== ASSIGNMENT ==
Rewrite the excerpt on the Messiah's lineage starting at "It is highly" and ending at "in that line.", renaming "ancestry" to "lineage" wherever it occurs.

== EXCERPT ==
▼

The Davidic lineage of the Messiah was a thing beyond controversy.  Psalm 89:29 spoke of it, when Ethan the Ezrahite prophesied that the seed of David would endure forever, and his throne as the days of heaven.  Indeed, the promise was made to David himself.  After the Lord commanded David not to build a temple for Him, He magnified His grace to David by saying he would build up his house.  II Samuel 7:13, speaking of the son of David, whose magnificence was so great it must refer to one greater even than Solomon: “He shall build an house for My Name, and I will stablish the throne of His kingdom for ever.”  Solomon’s kingdom had an end, in the days of Nebuchadnezzar.  But the throne of Jesus Christ is established forever in the heavens.  It is that kingdom which Daniel foresaw, that would break in pieces all other kingdoms, and in time fill up all the earth.  Ezekiel also prophesied of a day when David would be the shepherd and king of the people of God (Ezekiel 37:24, 25).  Clearly, the Scripture teaches no doctrine of reincarnation.  This, then, is not David himself, but David’s greater Son.  This the apostle Peter confirmed in his great Pentecost sermon, Acts 2:30, declaring that David was a prophet, and knew that God had sworn with an oath that he would raise up Christ from the fruit of his loins to sit on his throne.  He is a greater King than David, and has a greater, more majestic throne.  But it was of necessity that he be a descendant of David.  Were this not the case, then the Lord Jesus could have had no rightful claim to be the Christ.  Since He was of that lineage, a fact which is abundantly proven, then neither Jew nor Gentile can raise a challenge against His title to that glorious office.

It is highly remarkable some of the characters that we find in the ancestry of Christ.  One would tend to think that God, in the high regard and infinite love which He has for His only begotten Son, would not allow His bloodline to be tainted by any scandalous sinners.  Yet we do not find this to be the case.  Though there were many great men in His ancestry, as David, as Hezekiah, as Josiah, as Zerubbabel, yet we find that heinous crimes were committed in that line.

▲

== INFORMATION SUPPLIED ==

▼

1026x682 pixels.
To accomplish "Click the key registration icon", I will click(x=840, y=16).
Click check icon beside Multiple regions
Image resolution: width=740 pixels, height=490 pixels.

▲

== RESULT OF THE EXERCISE ==
It is highly remarkable some of the characters that we find in the lineage of Christ.  One would tend to think that God, in the high regard and infinite love which He has for His only begotten Son, would not allow His bloodline to be tainted by any scandalous sinners.  Yet we do not find this to be the case.  Though there were many great men in His lineage, as David, as Hezekiah, as Josiah, as Zerubbabel, yet we find that heinous crimes were committed in that line.